While one was a fluke and the other an aberration, sloppy play and questionable baserunning have been constants.

Defensive metrics are imperfect, but Defensive Runs Saved offers a pretty reasonable snapshot of a team’s play in the field, and the Blue Jays headed into Friday’s action second-worst in the majors at minus-30 runs, which means their defenders have saved 30 runs less than the average.

Combine that with their big-league leading 22 outs on the bases, a measure that does not include their five pickoffs and five caught stealings, and there are some critical areas to stabilize if they’re going to both make the playoffs and succeed if qualified.

“Our whole year has been such a collective effort,” GM Ross Atkins, speaking before the club’s player moves had been made, replied when asked which areas the team needs to shore up for the home-stretch. “There’ve been times that our bullpen has carried us. There’ve been times that our offence has carried us. There’ve been times that our defence has been good. And there’ve been times that we've struggled fundamentally.

“So I think it’s really a matter of us just putting things together for us to be a very good team. If we were to make a playoff run and then be in the playoffs, it would be a matter of us scoring when we are also preventing. We haven’t synced that up that well this year.”

No, they haven’t, as in the 11 games they’ve scored seven or more runs, four have been decided by one run, two have been settled by two runs, and another by three runs. That’s partly why they’ve been in leverage so often this season, and paired with the club’s strategic reluctance to allow their starters to work a third time through the lineup, leads to the constant fatigue that could eventually undermine the bullpen’s steadying strength.

Chase Anderson’s inability to get through three innings Friday, for instance, led to the use of four relievers plus Espinal, the shortstop, pitching the ninth, despite 16 pitchers on the roster.

For the majority of a 19-9 run through their recent stretch of 28 games in 27 days, the Blue Jays managed to outslug flaws, although with the lineup depleted, that’s tougher to do.

Bichette may return this weekend and he’ll lengthen the batting order, for sure, but expecting him to hit the ground running after a month off is probably unfair. Hernandez performed at an MVP calibre prior to straining his oblique on a swing last Saturday, and if he completes the rotational exercises without issue, he’ll move on to baseball activities.

Without issues on that front, “he’ll have missed such a short amount of time that the progression could be very quick,” said Atkins. “The fact that we’re moving to rotational work is a very good thing.”

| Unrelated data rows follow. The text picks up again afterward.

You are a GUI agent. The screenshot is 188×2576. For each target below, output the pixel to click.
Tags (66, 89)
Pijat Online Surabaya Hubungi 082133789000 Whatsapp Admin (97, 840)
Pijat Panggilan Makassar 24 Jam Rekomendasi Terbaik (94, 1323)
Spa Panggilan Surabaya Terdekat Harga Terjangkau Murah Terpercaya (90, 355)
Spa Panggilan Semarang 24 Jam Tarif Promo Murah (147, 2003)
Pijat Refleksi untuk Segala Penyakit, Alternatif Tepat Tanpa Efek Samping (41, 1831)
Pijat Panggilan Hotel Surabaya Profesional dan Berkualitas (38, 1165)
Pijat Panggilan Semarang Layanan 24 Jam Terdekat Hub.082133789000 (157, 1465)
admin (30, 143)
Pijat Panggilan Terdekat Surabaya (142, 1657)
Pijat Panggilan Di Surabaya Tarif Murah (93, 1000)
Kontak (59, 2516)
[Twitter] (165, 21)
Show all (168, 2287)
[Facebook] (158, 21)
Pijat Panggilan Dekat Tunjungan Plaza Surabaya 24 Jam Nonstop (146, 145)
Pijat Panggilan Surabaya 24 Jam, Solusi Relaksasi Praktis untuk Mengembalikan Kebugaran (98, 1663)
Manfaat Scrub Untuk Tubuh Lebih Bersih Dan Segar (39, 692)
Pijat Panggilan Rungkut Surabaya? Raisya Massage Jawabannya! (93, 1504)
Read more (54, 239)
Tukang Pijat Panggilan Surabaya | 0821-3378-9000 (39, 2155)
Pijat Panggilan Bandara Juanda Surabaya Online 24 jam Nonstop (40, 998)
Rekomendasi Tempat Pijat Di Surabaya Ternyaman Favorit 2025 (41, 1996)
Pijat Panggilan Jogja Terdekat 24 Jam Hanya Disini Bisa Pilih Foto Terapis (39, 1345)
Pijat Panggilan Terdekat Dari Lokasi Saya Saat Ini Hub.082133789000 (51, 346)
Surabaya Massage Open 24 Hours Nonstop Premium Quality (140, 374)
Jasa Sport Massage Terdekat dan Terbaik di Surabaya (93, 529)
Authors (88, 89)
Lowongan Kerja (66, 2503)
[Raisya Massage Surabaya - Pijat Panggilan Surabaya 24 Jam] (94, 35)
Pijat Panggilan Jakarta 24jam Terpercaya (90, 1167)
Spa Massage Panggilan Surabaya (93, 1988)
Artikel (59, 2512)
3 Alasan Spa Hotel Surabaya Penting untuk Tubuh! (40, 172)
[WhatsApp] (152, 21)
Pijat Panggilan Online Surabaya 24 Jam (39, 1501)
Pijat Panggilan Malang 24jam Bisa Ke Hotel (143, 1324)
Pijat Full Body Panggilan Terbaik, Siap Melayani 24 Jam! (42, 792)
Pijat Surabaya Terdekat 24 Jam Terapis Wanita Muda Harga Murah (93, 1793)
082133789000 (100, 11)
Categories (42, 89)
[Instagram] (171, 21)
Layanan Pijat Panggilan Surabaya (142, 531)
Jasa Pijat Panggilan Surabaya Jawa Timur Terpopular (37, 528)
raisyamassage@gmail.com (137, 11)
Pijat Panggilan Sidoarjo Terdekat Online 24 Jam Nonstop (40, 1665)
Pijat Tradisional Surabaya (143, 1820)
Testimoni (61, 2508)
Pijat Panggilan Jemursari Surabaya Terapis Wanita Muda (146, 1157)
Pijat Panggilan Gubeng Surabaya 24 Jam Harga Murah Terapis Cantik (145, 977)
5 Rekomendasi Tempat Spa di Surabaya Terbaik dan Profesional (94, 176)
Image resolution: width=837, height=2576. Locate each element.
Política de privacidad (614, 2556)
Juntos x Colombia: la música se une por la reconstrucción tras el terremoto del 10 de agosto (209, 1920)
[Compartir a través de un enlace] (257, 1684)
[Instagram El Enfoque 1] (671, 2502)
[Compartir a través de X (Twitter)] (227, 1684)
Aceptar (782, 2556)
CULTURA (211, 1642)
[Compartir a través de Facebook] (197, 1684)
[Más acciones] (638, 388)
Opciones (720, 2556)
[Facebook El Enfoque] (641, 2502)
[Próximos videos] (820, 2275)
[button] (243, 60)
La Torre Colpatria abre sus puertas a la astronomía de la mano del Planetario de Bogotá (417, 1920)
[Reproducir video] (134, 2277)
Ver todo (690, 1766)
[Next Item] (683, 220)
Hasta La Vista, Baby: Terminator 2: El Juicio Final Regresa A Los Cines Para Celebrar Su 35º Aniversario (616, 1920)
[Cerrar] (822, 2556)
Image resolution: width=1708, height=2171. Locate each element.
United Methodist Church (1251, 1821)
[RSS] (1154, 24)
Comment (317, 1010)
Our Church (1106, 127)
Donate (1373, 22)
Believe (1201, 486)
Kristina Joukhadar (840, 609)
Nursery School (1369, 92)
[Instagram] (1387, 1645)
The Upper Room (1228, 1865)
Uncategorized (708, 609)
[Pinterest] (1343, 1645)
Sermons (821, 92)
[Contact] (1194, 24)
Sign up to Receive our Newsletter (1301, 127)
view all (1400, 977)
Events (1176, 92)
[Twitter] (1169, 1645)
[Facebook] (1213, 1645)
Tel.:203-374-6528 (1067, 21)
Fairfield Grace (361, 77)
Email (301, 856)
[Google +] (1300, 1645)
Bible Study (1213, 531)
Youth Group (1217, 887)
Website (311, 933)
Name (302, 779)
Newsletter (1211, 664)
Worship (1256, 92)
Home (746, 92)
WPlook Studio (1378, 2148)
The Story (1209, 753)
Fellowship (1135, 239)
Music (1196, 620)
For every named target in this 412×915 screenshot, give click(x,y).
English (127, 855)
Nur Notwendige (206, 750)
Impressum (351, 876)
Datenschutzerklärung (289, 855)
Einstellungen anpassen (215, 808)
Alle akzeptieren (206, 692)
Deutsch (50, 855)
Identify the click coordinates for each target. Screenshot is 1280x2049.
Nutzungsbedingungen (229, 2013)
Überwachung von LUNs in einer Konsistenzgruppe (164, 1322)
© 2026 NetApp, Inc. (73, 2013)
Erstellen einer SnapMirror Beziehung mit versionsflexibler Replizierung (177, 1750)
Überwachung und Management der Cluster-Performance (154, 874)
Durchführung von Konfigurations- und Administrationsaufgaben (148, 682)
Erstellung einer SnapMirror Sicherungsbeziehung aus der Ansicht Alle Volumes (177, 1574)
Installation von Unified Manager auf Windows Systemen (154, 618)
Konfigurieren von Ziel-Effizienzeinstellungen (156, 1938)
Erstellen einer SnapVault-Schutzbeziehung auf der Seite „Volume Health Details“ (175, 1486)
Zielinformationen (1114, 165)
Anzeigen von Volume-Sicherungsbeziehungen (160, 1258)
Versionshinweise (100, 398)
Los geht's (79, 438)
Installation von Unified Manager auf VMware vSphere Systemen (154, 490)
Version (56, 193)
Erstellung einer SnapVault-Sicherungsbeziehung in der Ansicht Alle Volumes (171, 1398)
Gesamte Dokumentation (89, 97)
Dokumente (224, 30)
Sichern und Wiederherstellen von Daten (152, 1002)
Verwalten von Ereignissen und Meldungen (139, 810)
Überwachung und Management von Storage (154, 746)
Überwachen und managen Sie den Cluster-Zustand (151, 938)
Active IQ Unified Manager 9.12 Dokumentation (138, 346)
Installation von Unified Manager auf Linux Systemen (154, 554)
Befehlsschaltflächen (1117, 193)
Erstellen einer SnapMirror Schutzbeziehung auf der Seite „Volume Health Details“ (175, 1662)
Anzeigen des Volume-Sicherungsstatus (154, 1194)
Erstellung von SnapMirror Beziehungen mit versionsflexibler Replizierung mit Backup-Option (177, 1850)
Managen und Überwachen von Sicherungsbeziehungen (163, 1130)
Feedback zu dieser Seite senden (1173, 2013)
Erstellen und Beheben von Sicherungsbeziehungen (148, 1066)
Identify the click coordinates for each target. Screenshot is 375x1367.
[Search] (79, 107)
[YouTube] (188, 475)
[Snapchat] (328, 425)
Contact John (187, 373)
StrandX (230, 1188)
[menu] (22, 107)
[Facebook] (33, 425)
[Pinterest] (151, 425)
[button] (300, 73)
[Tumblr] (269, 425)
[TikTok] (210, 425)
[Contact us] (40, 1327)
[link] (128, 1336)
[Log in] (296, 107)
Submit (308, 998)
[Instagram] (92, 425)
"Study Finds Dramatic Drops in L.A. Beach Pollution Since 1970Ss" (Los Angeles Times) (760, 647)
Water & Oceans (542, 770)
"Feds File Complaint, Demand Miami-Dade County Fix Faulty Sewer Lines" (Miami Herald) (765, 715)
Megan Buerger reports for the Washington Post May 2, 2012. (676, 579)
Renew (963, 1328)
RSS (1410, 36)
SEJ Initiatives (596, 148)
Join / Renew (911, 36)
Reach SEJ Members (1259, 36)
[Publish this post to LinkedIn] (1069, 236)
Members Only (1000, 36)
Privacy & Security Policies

Tellez’s return is less certain, while Pearson and Shoemaker won’t be stretched out enough to return to a starting rotation, but will be able to offer some bulk from the bullpen if they’re not being used in shorter leverage spots.

More immediate is the intriguing addition of Kirk, an offensive force who finished last season at single-A Dunedin. Putting him on the roster makes sense because of his high-contact profile, but designating Joseph, an integral part of the clubhouse leadership group on a young team with few grownups carries some risk.

“We think offence,” manager Charlie Montoyo replied when asked what they’re hoping Kirk adds that Joseph didn’t. “With so many guys hurt from our team, we felt like we need some kind of offence, and we think Kirk can give us that. That’s the main reason he got activated. We think that’s one thing he can do.”

Kirk has been building toward this.

Back at the original spring training, Atkins praised the 21-year-old for taking major-league quality at-bats while he’s focused on shoring up his defensive work at the club’s alternate training site in Rochester.

The Blue Jays added him to their taxi squad after the trade deadline – the Pittsburgh Pirates wanted him as the centrepiece of a trade built around Joe Musgrove – setting him up for the promotion.

“One of my goals since spring training was to improve my catching,” Kirk said in comments interpreted by Hector Lebron. “I want to be more focused on catching, how to call games, have great communications with pitchers and I think I did a lot better at that. That was the part I was missing and why I believe I’m here now.”

The Blue Jays have plenty riding on how it all comes together.

Atkins said any additions the club makes now “will only be from within,” and that’s the talented group of players working back from injury. The Blue Jays need to successfully reintegrate them, tidy up their sloppy play and secure a post-season berth over the remaining 16 games.

Buckle up.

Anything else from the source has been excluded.